Since Wal-Mart alleges no facts from which the court could infer that the relationship between it and the Insurers was anything but an arm's-length business relationship, the court must dismiss the fiduciary duty claim against the Insurers.
2. Fiduciary Duty Claims Against The Broker-Defendants
Wal-Mart alleges that it hired the broker-defendants to advise it in the potential purchase of COLI policies based on their self-professed expertise and experience in the COLI field. It alleges that the broker-defendants designed the COLI policies for Wal-Mart, solicited proposals from insurance companies involved in COLI plans, selected the insurance companies to underwrite the COLI plans, and negotiated the terms and conditions of the insurance policies for Wal-Mart. Wal-Mart also alleges that it relied upon the assurances and expertise of the broker-defendants. It does not allege, however, that the broker-defendants were empowered to purchase the policies on Wal-Mart's behalf or otherwise engaged in self-dealing with Wal-Mart's property.
The question presented on this motion to dismiss is whether these allegations of fact are sufficient to support an inference that a fiduciary relationship arose between Wal-Mart, one of the nation's largest, most successful corporations, and the defendant insurance brokers. The court is mindful of the fact that normal business dealings (such as that of an insurance broker and its client) can sometimes take on certain aspects of a fiduciary relationship, as, for example, where the broker agrees to act as agent for the customer with power to bind the customer contractually. At the same time, however, for the reasons described by Justice Jacobs in Bird's Construction, it is vitally important that the exacting standards of fiduciary duties not be extended to quotidian commercial relationships.
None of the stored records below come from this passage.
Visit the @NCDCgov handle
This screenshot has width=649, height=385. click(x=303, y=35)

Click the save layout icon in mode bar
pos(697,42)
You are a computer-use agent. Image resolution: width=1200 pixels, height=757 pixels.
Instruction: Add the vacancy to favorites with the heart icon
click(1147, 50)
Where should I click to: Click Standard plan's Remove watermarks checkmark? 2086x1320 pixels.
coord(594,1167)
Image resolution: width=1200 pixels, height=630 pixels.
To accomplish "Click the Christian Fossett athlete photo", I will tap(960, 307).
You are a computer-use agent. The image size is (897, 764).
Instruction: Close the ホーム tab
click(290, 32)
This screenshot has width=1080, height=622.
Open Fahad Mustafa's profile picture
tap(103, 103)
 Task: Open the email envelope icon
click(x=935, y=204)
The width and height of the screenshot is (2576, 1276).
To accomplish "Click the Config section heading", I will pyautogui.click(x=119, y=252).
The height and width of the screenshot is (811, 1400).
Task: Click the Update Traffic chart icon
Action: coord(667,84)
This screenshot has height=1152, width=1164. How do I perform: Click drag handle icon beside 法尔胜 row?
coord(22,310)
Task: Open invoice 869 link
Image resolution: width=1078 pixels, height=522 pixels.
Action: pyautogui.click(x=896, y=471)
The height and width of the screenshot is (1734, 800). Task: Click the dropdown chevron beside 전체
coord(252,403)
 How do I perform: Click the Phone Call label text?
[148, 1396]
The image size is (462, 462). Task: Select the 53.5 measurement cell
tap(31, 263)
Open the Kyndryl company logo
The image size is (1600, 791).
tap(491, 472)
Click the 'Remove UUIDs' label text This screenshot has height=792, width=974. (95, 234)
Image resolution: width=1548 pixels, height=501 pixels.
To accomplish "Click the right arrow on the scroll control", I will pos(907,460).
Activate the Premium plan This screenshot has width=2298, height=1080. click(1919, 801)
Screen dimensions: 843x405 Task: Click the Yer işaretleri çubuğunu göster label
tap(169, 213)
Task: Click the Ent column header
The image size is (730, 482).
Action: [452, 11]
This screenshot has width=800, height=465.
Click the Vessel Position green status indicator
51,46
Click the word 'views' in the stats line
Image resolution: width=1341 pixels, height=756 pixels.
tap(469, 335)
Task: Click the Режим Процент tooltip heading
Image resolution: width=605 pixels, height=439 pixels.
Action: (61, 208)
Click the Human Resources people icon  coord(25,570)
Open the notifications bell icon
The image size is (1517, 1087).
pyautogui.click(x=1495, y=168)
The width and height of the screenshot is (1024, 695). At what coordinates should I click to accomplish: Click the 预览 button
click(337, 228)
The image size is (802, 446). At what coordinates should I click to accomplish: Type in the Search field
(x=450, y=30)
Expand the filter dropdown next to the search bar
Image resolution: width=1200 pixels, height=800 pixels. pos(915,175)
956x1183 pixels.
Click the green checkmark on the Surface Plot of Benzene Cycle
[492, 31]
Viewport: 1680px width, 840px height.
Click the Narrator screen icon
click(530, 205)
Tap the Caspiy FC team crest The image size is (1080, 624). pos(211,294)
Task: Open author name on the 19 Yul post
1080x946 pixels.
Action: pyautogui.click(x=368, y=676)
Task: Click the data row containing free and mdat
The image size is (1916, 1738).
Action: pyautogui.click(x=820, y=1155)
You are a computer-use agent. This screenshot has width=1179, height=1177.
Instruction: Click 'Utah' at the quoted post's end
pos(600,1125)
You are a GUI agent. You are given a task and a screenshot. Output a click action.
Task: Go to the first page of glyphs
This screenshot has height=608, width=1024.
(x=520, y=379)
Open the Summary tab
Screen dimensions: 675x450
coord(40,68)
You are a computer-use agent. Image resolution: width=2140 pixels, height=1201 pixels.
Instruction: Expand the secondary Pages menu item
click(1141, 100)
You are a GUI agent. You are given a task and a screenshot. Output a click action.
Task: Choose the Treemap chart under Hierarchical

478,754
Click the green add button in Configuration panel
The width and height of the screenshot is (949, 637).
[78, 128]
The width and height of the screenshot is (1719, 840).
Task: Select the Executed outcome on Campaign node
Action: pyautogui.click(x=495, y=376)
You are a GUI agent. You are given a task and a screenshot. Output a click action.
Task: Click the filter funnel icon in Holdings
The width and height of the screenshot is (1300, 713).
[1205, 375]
This is true both to protect participants in such normal market activities from unexpected sources of liability against which they were unable to protect themselves and, perhaps more important, to prevent an erosion of the exacting standards applied by courts of equity to persons found to stand in a fiduciary relationship to others.
In this light, while Wal-Mart alleges that it placed trust in the broker-defendants, it does not allege sufficient facts that, if proven to be true, demonstrate that its relationship with the broker-defendants went beyond that occurring in normal commercial transactions, or otherwise justify imposing on the broker-defendants the scrupulous obligations of fiduciaries. On the contrary, the facts that are apparent from the face of the Amended Complaint show that Wal-Mart's relationship with the broker-defendants was an ordinary commercial relationship and not a fiduciary relationship.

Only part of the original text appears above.